American Civil Liberties Union menyatakan dalam sebuah surat pada saat itu bahwa kebijakan seragam Alaska melanggar Hukum Washington Menentang Diskriminasi, yang melarang diskriminasi berdasarkan “seks” atau “identitas gender, citra diri, penampilan, perilaku, atau ekspresi.”

“Saya tidak ingin dipaksa menjadi seragam biner yang mengecualikan saya dan membuat saya salah gender di tempat kerja,” Justin Wetherell, pramugari Alaska Airlines dan instruktur pramugari yang berbasis di Seattle, mengatakan dalam sebuah pernyataan ACLU pada saat itu. .

Maskapai menanggapi pada saat itu dengan mengatakan pramugari sejak 2020 memiliki kebebasan untuk memesan “gaya celana atau jaket apa pun dan telah dapat memilih kit seragam pilihan mereka, terlepas dari identitas gender.”

Pembaruan terbaru untuk kebijakan seragam akan memungkinkan lebih banyak fleksibilitas dalam ekspresi pribadi untuk pramugari dari semua jenis kelamin, kata Alaska Airlines. Semua pramugari akan diizinkan memakai cat kuku, riasan, dua anting di setiap telinga, dan tindik hidung.

“Kami juga telah memperbarui kebijakan perawatan kami untuk memungkinkan tato di lebih banyak lokasi, lebih banyak pilihan gaya rambut dan menyesuaikan nama kit seragam kami untuk difokuskan pada identifikasi fit vs gender,” kata maskapai itu.

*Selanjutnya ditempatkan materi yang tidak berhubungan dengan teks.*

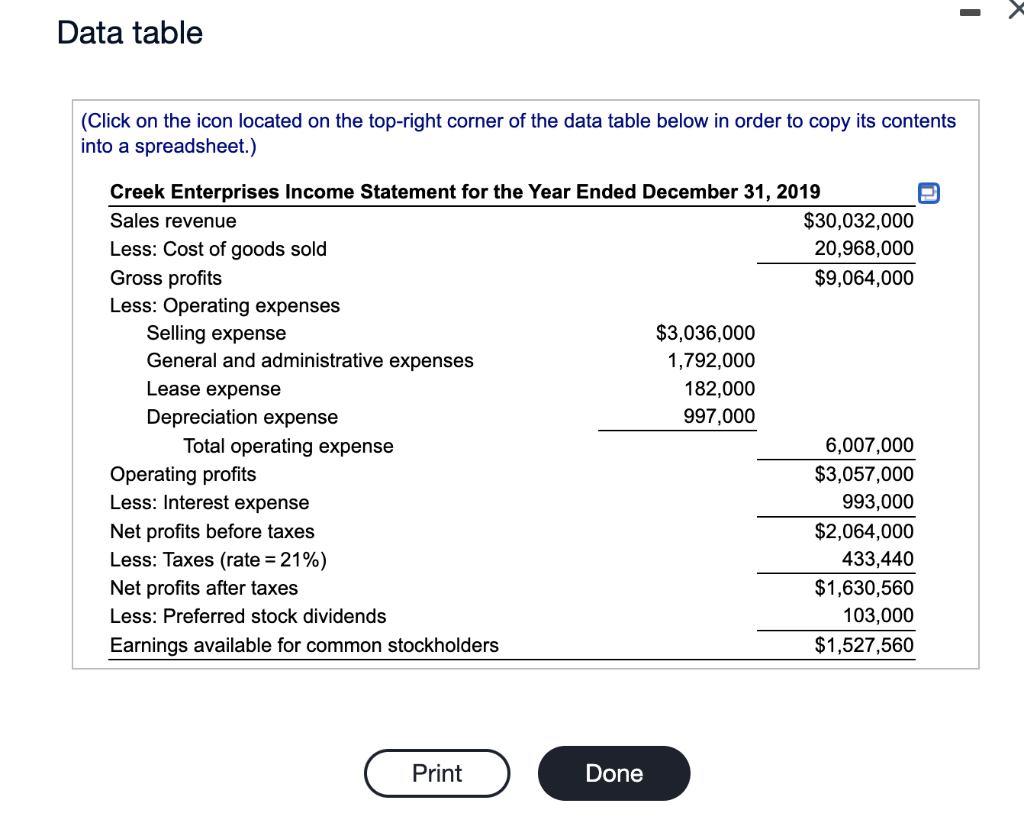Image resolution: width=1024 pixels, height=826 pixels.
Task: Click the Print button
Action: (437, 773)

Perusahaan juga telah membuat pin kata ganti orang yang dapat dipilih oleh karyawan untuk dikenakan dengan seragam mereka.

“Kita semua ingin terlihat profesional, dan kita semua ingin menjadi diri kita sendiri pada saat yang sama,” Monique “Mo,” seorang pramugari yang berbasis di San Diego, California, mengatakan dalam pernyataan pers Alaska Airlines. “Jenis kelamin Anda seharusnya tidak menentukan apa yang Anda kenakan atau bagaimana penampilan Anda.”